Publication-only abstracts (abstract number preceded by an "e"), published in conjunction with the 2019 ASCO Annual Meeting but not presented at the Meeting, can be found online only.
Molecular profiling as predictor of outcomes in a Brazilian cohort of stage IV lung cancer.
Metastatic Non-Small Cell Lung Cancer
Lung Cancer—Non-Small Cell Metastatic
2019 ASCO Annual Meeting
J Clin Oncol 37, 2019 (suppl; abstr e20668)

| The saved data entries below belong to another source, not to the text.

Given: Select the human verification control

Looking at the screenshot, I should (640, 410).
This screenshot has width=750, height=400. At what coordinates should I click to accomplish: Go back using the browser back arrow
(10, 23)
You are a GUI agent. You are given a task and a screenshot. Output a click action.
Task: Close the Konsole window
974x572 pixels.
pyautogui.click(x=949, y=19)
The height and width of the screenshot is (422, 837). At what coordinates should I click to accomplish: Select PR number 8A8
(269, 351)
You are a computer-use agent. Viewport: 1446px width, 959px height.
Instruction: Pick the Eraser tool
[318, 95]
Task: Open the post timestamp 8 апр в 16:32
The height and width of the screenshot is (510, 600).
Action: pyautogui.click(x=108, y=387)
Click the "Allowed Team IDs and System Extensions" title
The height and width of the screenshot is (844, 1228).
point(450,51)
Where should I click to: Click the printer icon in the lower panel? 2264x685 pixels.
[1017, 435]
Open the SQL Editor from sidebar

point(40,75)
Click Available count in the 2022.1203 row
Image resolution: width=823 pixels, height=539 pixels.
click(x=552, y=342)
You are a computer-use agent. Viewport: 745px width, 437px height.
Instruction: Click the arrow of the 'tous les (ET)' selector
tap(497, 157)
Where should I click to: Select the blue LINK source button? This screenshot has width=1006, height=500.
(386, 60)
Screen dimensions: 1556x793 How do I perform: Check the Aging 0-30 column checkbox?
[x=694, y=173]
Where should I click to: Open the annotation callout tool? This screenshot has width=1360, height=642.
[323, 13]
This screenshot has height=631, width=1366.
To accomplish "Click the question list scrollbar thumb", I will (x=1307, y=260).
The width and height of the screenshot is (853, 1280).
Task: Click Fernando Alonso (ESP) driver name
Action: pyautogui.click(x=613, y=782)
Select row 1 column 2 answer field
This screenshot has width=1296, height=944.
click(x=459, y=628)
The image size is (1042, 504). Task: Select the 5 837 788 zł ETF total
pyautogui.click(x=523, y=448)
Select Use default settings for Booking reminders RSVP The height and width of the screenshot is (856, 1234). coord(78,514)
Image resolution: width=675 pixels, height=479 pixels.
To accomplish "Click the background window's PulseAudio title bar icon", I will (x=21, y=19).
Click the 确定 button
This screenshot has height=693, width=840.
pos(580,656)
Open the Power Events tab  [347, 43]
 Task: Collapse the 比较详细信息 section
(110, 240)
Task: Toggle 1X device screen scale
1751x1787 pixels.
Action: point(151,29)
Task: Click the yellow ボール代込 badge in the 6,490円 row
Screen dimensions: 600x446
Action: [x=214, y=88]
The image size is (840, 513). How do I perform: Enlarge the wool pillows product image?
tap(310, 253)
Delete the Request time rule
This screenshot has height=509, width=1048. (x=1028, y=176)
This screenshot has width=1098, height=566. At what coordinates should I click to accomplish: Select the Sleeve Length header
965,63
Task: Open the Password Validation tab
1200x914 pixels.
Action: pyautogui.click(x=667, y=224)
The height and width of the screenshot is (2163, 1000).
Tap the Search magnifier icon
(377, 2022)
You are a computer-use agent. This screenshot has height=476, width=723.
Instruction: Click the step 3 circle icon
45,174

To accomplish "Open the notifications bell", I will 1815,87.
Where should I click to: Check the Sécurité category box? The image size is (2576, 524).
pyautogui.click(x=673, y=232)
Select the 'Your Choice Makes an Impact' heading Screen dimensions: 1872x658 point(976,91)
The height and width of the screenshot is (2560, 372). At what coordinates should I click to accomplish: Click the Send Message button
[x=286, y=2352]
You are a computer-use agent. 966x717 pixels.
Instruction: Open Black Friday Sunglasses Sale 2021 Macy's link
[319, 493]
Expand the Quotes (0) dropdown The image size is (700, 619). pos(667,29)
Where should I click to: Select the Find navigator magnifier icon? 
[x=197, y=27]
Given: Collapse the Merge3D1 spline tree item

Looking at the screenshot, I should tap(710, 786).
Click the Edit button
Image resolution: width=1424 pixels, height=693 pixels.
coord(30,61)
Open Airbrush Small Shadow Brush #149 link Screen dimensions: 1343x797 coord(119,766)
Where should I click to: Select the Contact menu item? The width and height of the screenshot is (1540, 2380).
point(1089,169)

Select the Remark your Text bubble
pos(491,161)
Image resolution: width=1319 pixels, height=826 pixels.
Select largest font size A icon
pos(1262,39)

Author(s): Nicolas Peruzzo, Juliano Ce Coelho, Gabriel de Souza Macedo, Tiago Finger Andreis, Gustavo Gössling, Pedro Grachinski Buiar, Débora Leite Rocha, Patricia Ashton-Prolla; Hospital de Clínicas de Porto Alegre, Porto Alegre, Brazil; Universidade Federal do Rio Grande do Sul, Porto Alegre, Brazil; Hospital de Clinicas de Porto Alegre, Porto Alegre, RS, Brazil
Background: Lung cancer is the leading cause of cancer deaths globally. In stage IV non-small cell lung cancer (NSCLC), identification of a tumor driver mutation is critical, since it tailors treatment. We aimed to analyze clinical outcomes according to molecular profiling in patients (pts) with stage IV NSCLC. Methods: In this retrospective cohort study, we enrolled 57 pts with stage IV NSCLC treated at a public hospital in Southern Brazil between 2016 and 2018. Results: Median follow-up was 20.3 months, 53% were men, mean age was 65 years, 86% had smoked, 84% had de novo metastatic NSCLC and 96% had non-squamous carcinoma. Regarding molecular profiling, somatic mutations in KRAS, EGFR and BRAF were identified in 33%, 16% and 4% of pts, respectively. None of the pts had ALK mutations, and in 47% no identifiable driver mutation was found. In the EGFR-mutated subgroup, 67% had a deletion of exon 19, 22% had the exon 21 L858R mutation and 11% had exon 20 mutations. Palliative systemic therapy (PST) was delivered to 60% of the pts. Two or more lines of PST were delivered to 23%. The main reason for upfront best supportive care was ECOG PS 3-4 (poor). In the subgroup of pts with sensitizing EGFR mutations (8 pts), 75% received Gefitinib, the only anti-EGFR drug available in our public health system; the other pts died before recognition of the mutation. Median Progression Free-Survival was 6.3 months overall, 10.3 months for EGFR-mutated pts, 7.6 months for KRAS-mutated, 7.5 months for BRAF-mutated, and 5.2 months for pts with no mutation identified. Median Overall Survival (OS) was 7.7 months overall, 13.2 months for EGFR-mutated pts, 7.4 months for KRAS-mutated, 12.9 months for BRAF-mutated, and 5.3 months for pts with no mutation identified. In the Cox regression multivariate analysis, poor PS (HR 3.80, P < 0.0001) and second-line PST (HR 0.23, P = 0.002) were independent predictors of OS. No driver mutations were predictors of OS, although we did find a tendency towards better OS in pts with EGFR mutations and worse OS in pts with KRAS mutations or no identifiable mutation. Conclusions: In this cohort, genotyping results did not predict survival outcomes. This is probably due to the small number of pts studied, and data should be reanalyzed in larger cohorts.